Benchmarks used to rank AI models are several years old, often sourced from amateur websites, and, experts worry, lending automated systems a dubious sense of authority
The Turing Test (as some people believe it to be): if you can have a conversation with a computer and not tell if it's a computer, then it must be intelligent.
AI companies: writes ML model that is specifically designed to convincingly play one side of a conversation, even though it has no ability to understand the things it talks about.
There's a reason why the open llm leaderboard was changed a while ago.
Basically, scores didn't improve much anymore and many tests were contained in the training data.
Much like IQ tests for humans are flawed too. Figuring out series of numbers or relations in a graphic representation, only tells how good you are at these specific tasks, and doesn't provide a reliable picture of "general" intelligence.
"close to meaningless" sums up my expert opinion on the whole current AI hype machine sales pitch.
Highly tuned models for incredibly specific, not-dangerous use cases is the next pragmatic step. There's a lot to excited about, in that very narrow band.
Anyone selling more than that is part of a con, or in very rare cases, doing genuine "fuck off and ask me again in a decade" kinds of research.
Looks quite satisfying to me, otherwise, we can still create new tests ... :
The tests cover an astounding range of knowledge, such as eighth-grade math, world history, and pop culture. Many are multiple choice, others take free-form answers. Some purport to measure knowledge of advanced fields like law, medicine and science. Others are more abstract, asking AI systems to choose the next logical step in a sequence of events, or to review “moral scenarios” and decide what actions would be considered acceptable behavior in society today.
The article makes the valid argument that LLMs simply predict next letters based on training and query.
But is that actually true of latest models from OpenAI, Claude etc?
And even if it is true, what solid proof do we have that humans aren’t doing the same? I’ve met endless people who could waffle for hours without seeming to do any reasoning.
I think I know enough about these concepts to know that there isn’t any conclusive proof, observed in output or system state, to establish consensus that human speech output is generated differently to how LLMs generate output. If you have links to any papers that claim otherwise, I’ll be happy to read them.
what solid proof do we have that humans aren’t doing the same?
Humans are not computers. Brains are not LLMs...
Given a totally reasonable hypothesis (humans =/= computers) and a completely outlandish hypothesis (humans = computers), I would need much more 'proof' for the later.

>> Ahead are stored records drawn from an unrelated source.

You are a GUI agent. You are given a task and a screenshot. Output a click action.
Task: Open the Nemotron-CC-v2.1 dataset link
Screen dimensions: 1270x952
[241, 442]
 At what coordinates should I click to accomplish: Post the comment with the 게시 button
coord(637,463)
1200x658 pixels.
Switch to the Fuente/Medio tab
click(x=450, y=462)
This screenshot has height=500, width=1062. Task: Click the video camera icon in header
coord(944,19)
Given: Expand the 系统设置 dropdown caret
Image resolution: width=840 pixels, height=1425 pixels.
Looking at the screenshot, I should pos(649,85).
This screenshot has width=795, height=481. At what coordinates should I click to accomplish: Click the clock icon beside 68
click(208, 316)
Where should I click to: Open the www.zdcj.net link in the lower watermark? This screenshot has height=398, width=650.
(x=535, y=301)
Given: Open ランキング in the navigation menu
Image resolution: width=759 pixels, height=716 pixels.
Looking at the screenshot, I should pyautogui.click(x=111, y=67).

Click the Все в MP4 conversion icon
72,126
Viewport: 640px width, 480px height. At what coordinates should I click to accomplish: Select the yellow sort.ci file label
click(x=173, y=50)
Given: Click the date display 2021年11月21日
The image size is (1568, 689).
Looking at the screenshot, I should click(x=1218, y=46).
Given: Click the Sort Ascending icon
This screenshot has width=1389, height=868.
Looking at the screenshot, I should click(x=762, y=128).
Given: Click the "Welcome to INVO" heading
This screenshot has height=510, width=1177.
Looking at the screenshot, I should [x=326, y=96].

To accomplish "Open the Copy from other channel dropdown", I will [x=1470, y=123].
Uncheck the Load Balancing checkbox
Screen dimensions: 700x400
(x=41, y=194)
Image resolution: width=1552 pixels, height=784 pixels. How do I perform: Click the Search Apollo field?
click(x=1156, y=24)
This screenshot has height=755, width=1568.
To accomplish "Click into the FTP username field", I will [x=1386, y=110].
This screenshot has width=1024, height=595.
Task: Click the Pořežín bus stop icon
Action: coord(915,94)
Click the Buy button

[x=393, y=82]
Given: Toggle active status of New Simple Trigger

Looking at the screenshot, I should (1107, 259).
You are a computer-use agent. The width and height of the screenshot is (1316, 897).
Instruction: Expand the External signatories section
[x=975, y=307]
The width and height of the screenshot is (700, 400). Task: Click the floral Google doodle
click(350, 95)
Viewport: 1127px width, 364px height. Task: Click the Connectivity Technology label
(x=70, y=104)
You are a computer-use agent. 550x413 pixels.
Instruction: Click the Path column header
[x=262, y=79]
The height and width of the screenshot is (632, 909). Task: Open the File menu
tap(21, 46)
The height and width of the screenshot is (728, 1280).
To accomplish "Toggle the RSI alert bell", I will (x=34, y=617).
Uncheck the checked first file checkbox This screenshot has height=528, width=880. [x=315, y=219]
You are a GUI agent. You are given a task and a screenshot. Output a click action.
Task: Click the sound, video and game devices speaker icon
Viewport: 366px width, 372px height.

Well, brains are a network of neurons (we can evidentially verify this) trained on … eyes, ears, sense of touch, taste, smell and balance (rewarded by endorphins released by the old brain on certain hardcoded stimuli). LLMs are a network of neurons trained on text and images (rewarded by producing text that mimics input text and some reasoning tests).
It’s not given that this results in the same way of dealing with language, given the wider set of input data for a human, but it’s not given that it doesn’t either.